I can’t believe it…21 weeks. At this time,I would have been adimit in finding out that you were a girl. However,the signs early on, all told me that you were going to be my first girl. Now, I know,I’d probably hoped for twins but not this time. You were the only one. And boy, was the feeling exciting. I wonder what I would look like now, would I have  bump?( well, seeing that I started to get one around 6 weeks…it would have been obvious) Would I have felt all you’re little movements? Would it have felt like butterflies or a weird contortion out of a sci-fi movie? Nonetheless, I would be rubbing my belly, talking to you, anticipating when I’ll see your angelic face. 

Guilt still floods me when I see new parents. Anger haunts me every time I talk to what would had been your father. To know he would rather choose to put your mother on the back burner, rather than work as a collective, you don’t deserve that baby. You deserve a father who will just dottle over his little girl. Move mountains to ensure your safety. Look into your eyes and reassure you that you have nothing to worry about and that he will be there as you first protector over your little heart. Neither of those things have happen with your unexpected,pending arrival. To feel alone in a decision that I find at times I may have made selfishly, he didn’t share the same feeling. How can I reassure you that he loved you if I can’t even reassure you if the decision  was a responsible one from him? I want to but I swore that I would never lie to my children. Is it cruel? Yes my child it is and it pains me deeply. But you deserve honesty. And I will give it to you as soft as I can possibly. 
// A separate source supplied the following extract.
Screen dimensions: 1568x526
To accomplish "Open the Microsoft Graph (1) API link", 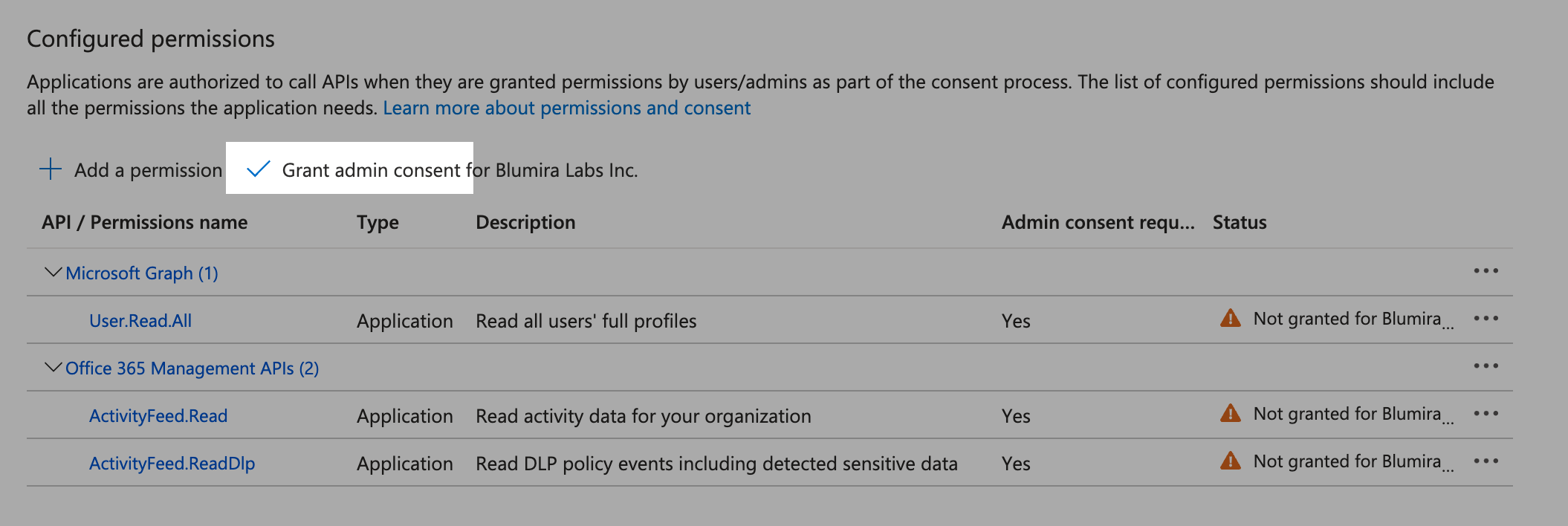I will click(142, 273).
My sweet angel, you mean more than life itself to me. You are what people say, “a heart outside of ones body” and I can imagine your sweet smile and your sing-song laugh, filling my heart in cracks that I thought would ever be filled. Ah, the anticipation

I have given you that name that has been sitting on my heart, Genesis Luna Williams. Genesis: The beginning,  the birth of a world that is filled with promise and light. Luna: as beautiful and gracious to see the day, I anticipate the night where the sky is filled by the moons light. Where the endless stars shine so bright, knowing that’s where you reside. My daughter. My fairy amongst the garden of Eden. My delicate water lily on the meadow. I love you.